El problema químico de la prohibición

Jeffrey A. Singer considera que las políticas que empujan el consumo de drogas a la clandestinidad no lo hacen desaparecer, sino que lo hacen más peligroso.

Por Jeffrey A. Singer

Los periodistas del New York Times Jonathan Corum y Matt Richtel publican en la edición de hoy un excelente artículo titulado "La química en rápida evolución de las nuevas y peligrosas drogas".

El artículo describe cómo el mercado de las drogas ilícitas ha evolucionado desde sustancias de origen vegetal hasta drogas sintéticas de gran potencia fabricadas en pequeños laboratorios, a menudo improvisados. En estos entornos, los químicos pueden modificar las estructuras moleculares para crear variantes cada vez más potentes que son más fáciles de ocultar y transportar. Estas operaciones descentralizadas —a veces poco más que montajes a escala de cocina— permiten a los productores adelantarse a las fuerzas del orden mientras saturan el mercado con productos impredecibles y ultrapotentes.

El artículo también incluye ilustraciones especialmente claras y accesibles de las propias moléculas, lo que ayuda a los lectores sin conocimientos de química orgánica a comprender la facilidad con la que los innovadores del mercado ilícito pueden modificar estructuras químicas para crear nuevas drogas.

El resultado es una oferta de drogas que no solo es más potente, sino también mucho más variable y opaca, lo que aumenta los riesgos para las personas que consumen drogas, ya que no pueden saber con certeza qué están consumiendo ni cuál es su potencia. Esta dinámica sigue impulsando las tasas de sobredosis de formas que la prohibición no ha logrado controlar.

El artículo del New York Times demuestra hábilmente la "ley de hierro de la prohibición" en acción: cuanto más dura es la represión, más duras son las drogas. He hablado de la ley de hierro aquíaquí y aquí; la he explicado a los miembros del Comité Judicial de la Cámara de Representantes aquí; y Leo Beletsky y Corey S. Davis, hace años, explicaron cómo surgió el fentanilo en el mercado clandestino como ejemplo de este fenómeno.

La implicación es clara, pero a menudo pasa desapercibida para los responsables políticos y la prensa: una aplicación más estricta de la ley no elimina el consumo de drogas; empuja al mercado hacia direcciones más peligrosas. Cuando las autoridades toman medidas drásticas contra sustancias más voluminosas y menos potentes, los proveedores, lógicamente, se decantan por alternativas más compactas y altamente potentes que son más fáciles de producir, ocultar y transportar.
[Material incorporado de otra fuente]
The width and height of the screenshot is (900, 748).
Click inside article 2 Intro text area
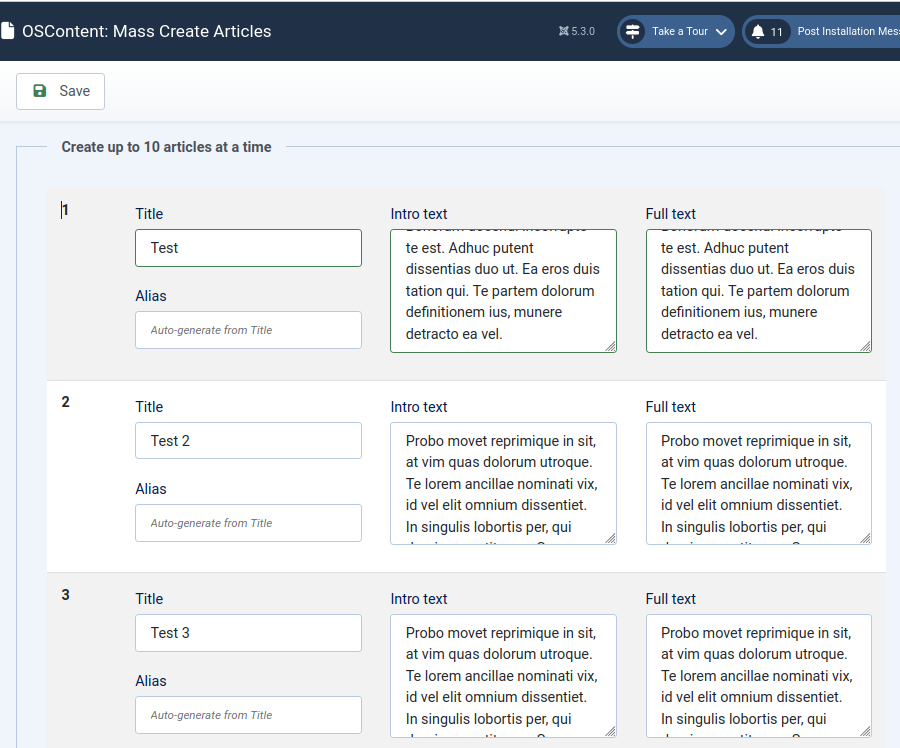[x=502, y=483]
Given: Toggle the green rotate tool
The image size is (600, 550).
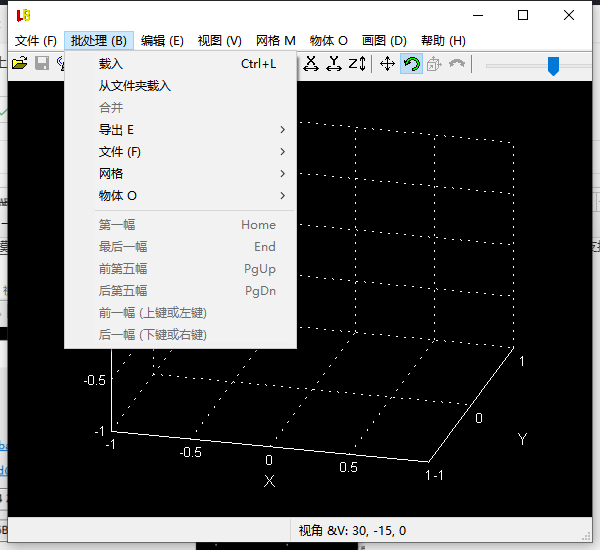Looking at the screenshot, I should point(410,64).
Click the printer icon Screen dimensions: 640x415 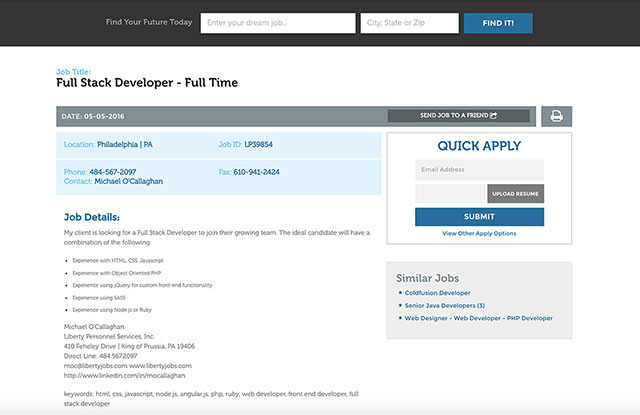557,117
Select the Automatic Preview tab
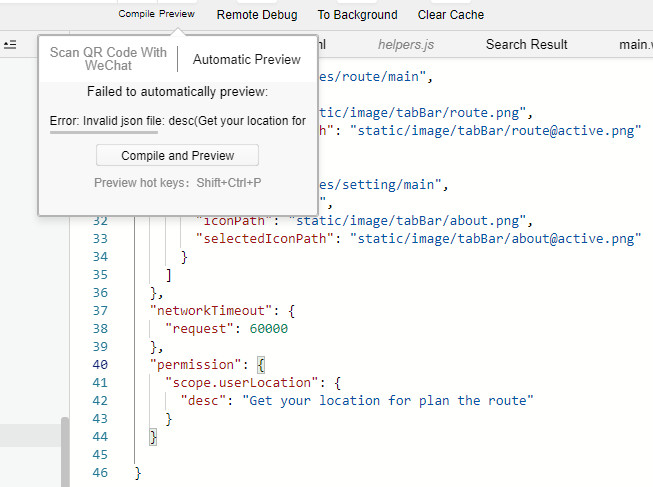The height and width of the screenshot is (487, 653). (x=246, y=60)
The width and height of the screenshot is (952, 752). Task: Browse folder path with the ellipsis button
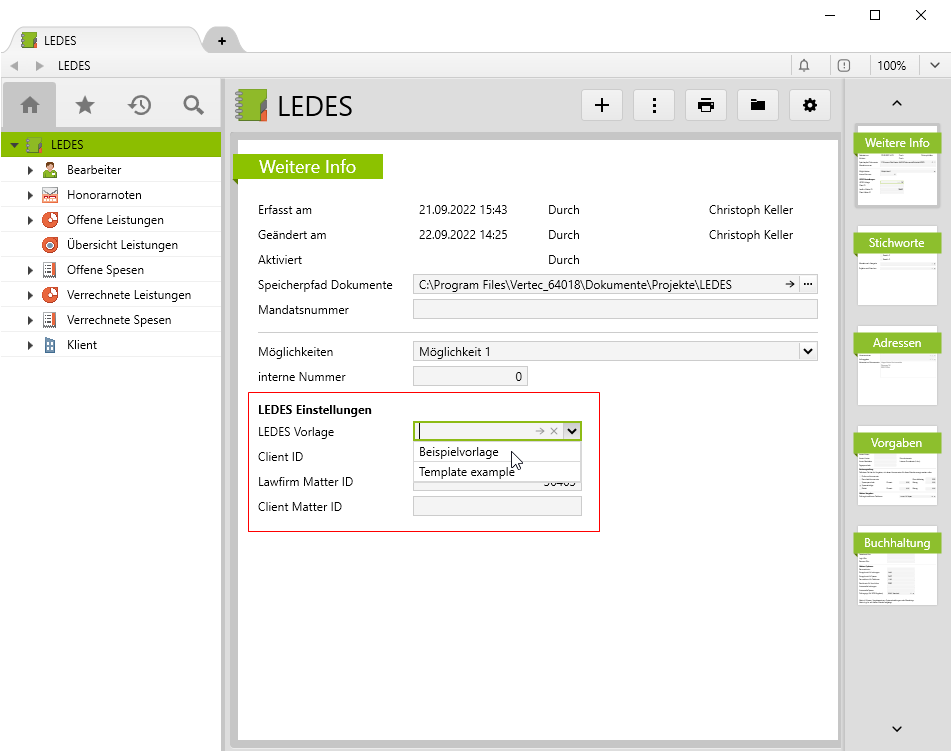click(807, 284)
Así es como pasamos de los analgésicos recetados desviados a la heroína, de la heroína al fentanilo y ahora a análogos sintéticos cada vez más potentes. Cada escalada no es un fracaso de la aplicación de la ley, sino su resultado previsible. Mientras persista la prohibición, la estructura de incentivos recompensará la potencia y la imprevisibilidad, impulsando el mercado hacia sustancias que son más letales por gramo y más difíciles de regular de manera informal. Y más allá de ser un ataque a la autonomía de los adultos, como expongo en mi libro Your Body, Your Health Care, la guerra contra las drogas es, en última instancia, una guerra contra las personas, porque son ellas las que asumen los riesgos creados por una política que hace que el suministro de drogas sea cada vez más peligroso.

En su artículo, los autores del Times no mencionan la ley de hierro de la prohibición, pero un artículo complementario al que enlazan ofrece una reveladora visión desde dentro del taller de un traficante de drogas. Muestra cómo los productores experimentan sistemáticamente con fórmulas químicas, intercambian ingredientes según la disponibilidad y ajustan rápidamente la potencia y la composición para evadir a las fuerzas del orden, al tiempo que maximizan la eficiencia y los beneficios. Esta mirada a la realidad cotidiana de la producción ilícita subraya lo adaptables e innovadoras que son estas operaciones: cuando una sustancia o precursor se vuelve escaso o arriesgado, los productores simplemente pasan a otro, creando a menudo compuestos aún más potentes e impredecibles en el proceso. En otras palabras, el comportamiento que se observa en ese laboratorio no es una anomalía; es exactamente lo que incentiva la prohibición.

La lección que se desprende de esto no es complicada, aunque la química sí lo sea. Las políticas que empujan el consumo de drogas a la clandestinidad no lo hacen desaparecer, sino que lo hacen más peligroso. Hasta que no se asimile esa realidad, el ciclo que el Times documenta tan vívidamente continuará, y serán personas reales las que paguen el precio.

Este artículo fue publicado originalmente en Cato At Liberty (Estados Unidos) el 9 de abril de 2026.